From DisciplesWorld:
By Ted Parks, DisciplesWorld contributing writer
HASBROUCK HEIGHTS, N.J. (7/17/08) — Gathering more than 250 Hispanic Disciples from across North America to Hasbrouck Heights, N.J., near Newark, between July 10 and 13, the fourteenth National Hispanic and Bilingual Assembly included workshops, presentations, and rousing worship experiences, with speakers emphasizing evangelism, faithfulness to the Christian message, and training in leadership.
Worship periods opened and closed the assembly, with Disciples’ General Minister and President Sharon Watkins and Huberto Pimentel, national pastor for Hispanic ministries, presiding at communion during the concluding service. The event also included a youth program with a mission trip to feed the New York City poor at the historic Park Avenue Christian Church.
Speaking in Thursday night's opening worship, Juan Dávila, pastor of Primera Iglesia Hispana in Rochester, N.Y., launched the conference theme, "Growth and Discipleship: Challenges of the 21st Century," taken from the book of Acts.
Today's church must love, serve, and educate, Dávila said. The Rochester minister warned Disciples not to see themselves as a "grupito" — a "little group." Rather, Jesus attracted "great multitudes" because he loved people and taught in a practical and captivating way.
Describing twenty-first-century society as highly productive, highly competitive, and consumerist, Dávila said that affirming "absolute truths" is important for growth and essential for educating believers.
In a message the first full day of the assembly, Xosé Escamilla, pastor of Casa de Oración Christian Church (Disciples of Christ) in San Diego, emphasized the need to not only train church members biblically but develop their leadership skills. "Edification of the body of Christ includes explosive numerical growth through the faith confirmed in each believer through discipleship to be ministers to do the Work of the Lord," Escamilla said on a presentation slide.
Pastors should include "practical leadership" in their teaching, Escamilla believes. They should not be simply "leaders of followers" but empower others to lead, he said. "Teaching others to carry out the work means reaching more people in need," Escamilla added.
Preaching Friday night, national pastor Pimentel applied colorful metaphors to call the assembly to maintain the unity God bestows the church as a gift.
"We have to be both together and scrambled up," he said, comparing the church to a pupusa, a stuffed tortilla dish from El Salvador. Pimentel also likened the churches of the "Obra Hispana" — "Hispanic Work," a frequent term for U.S. and Canadian Spanish-speaking Disciples — to a fleet. Ships sailing together knew how to avoid crashing into each other and knew their mission and destination, he said.

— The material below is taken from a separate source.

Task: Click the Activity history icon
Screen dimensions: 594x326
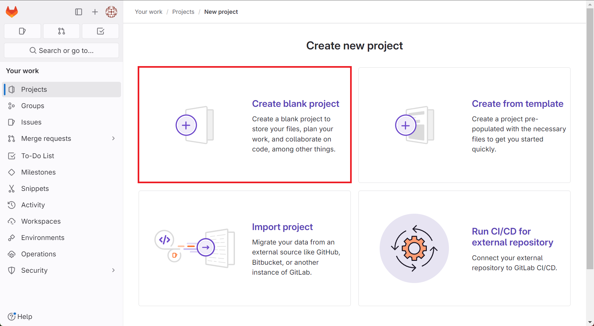Action: 12,205
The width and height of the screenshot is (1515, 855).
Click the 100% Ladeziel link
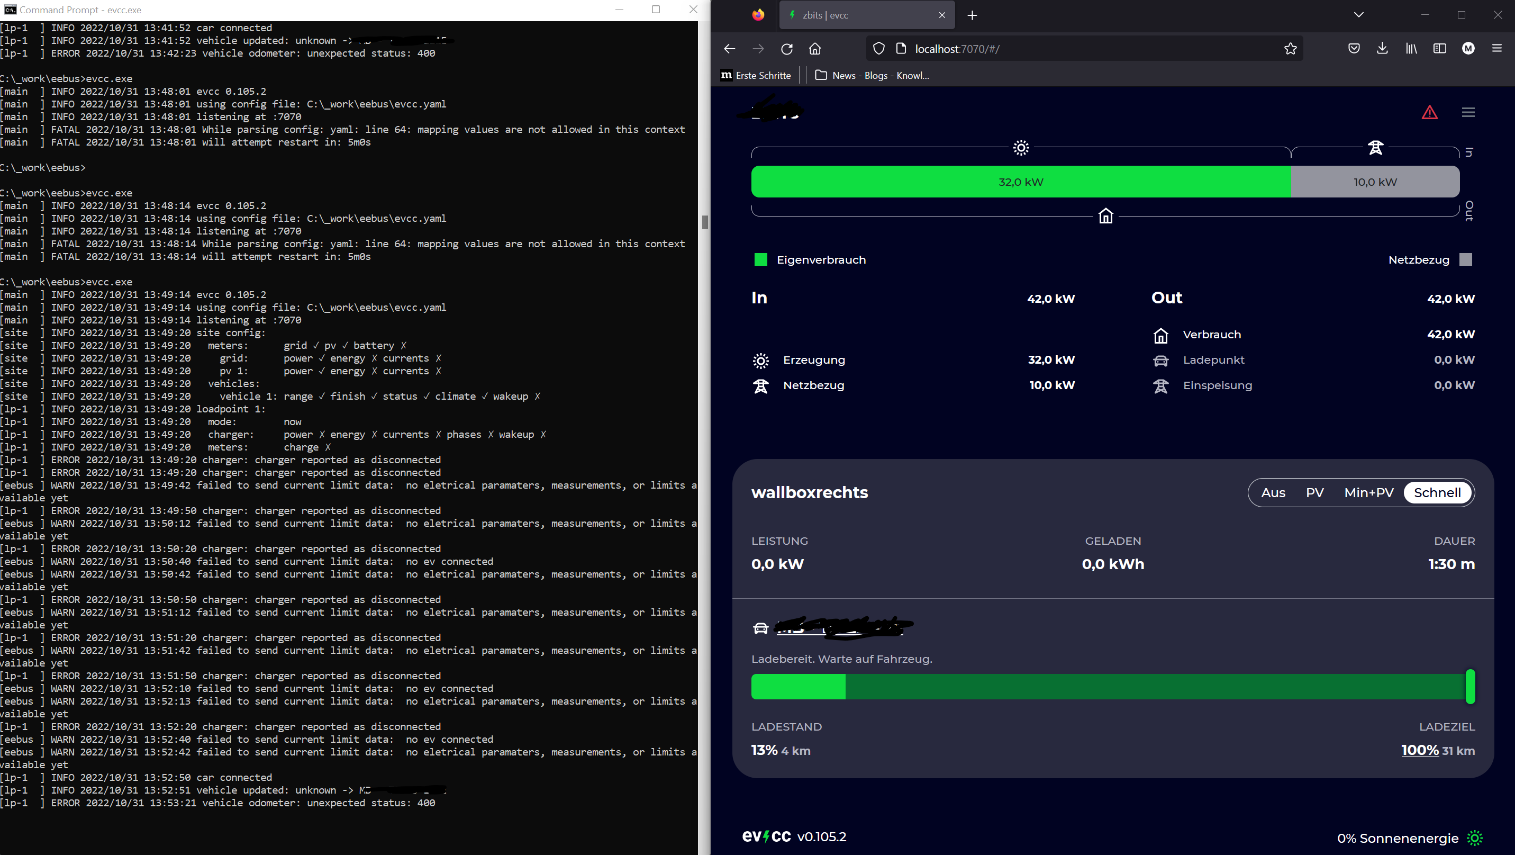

The national pastor affirmed both the individual nature of congregations and their connection to the broader church.
"Each church has its distinctive particularity, its own personality, and its particular territory where God has planted it to testify of his love and of his grace," Pimentel said. "This local church does not minister in an isolated way in the body of Christ," he added. "This local church forms part of a region, it forms part of a Hispanic convention, it forms part of the Hispanic and Bilingual Fellowship, and it forms part of the Christian Church (Disciples of Christ)."
Before his remarks, Pimentel showed video clips from pastors in border areas who were unable to attend the assembly because of problems with immigration. The national pastor put an empty chair in front of the room to symbolize the scores of people who continue to suffer in the absence of meaningful immigration reform.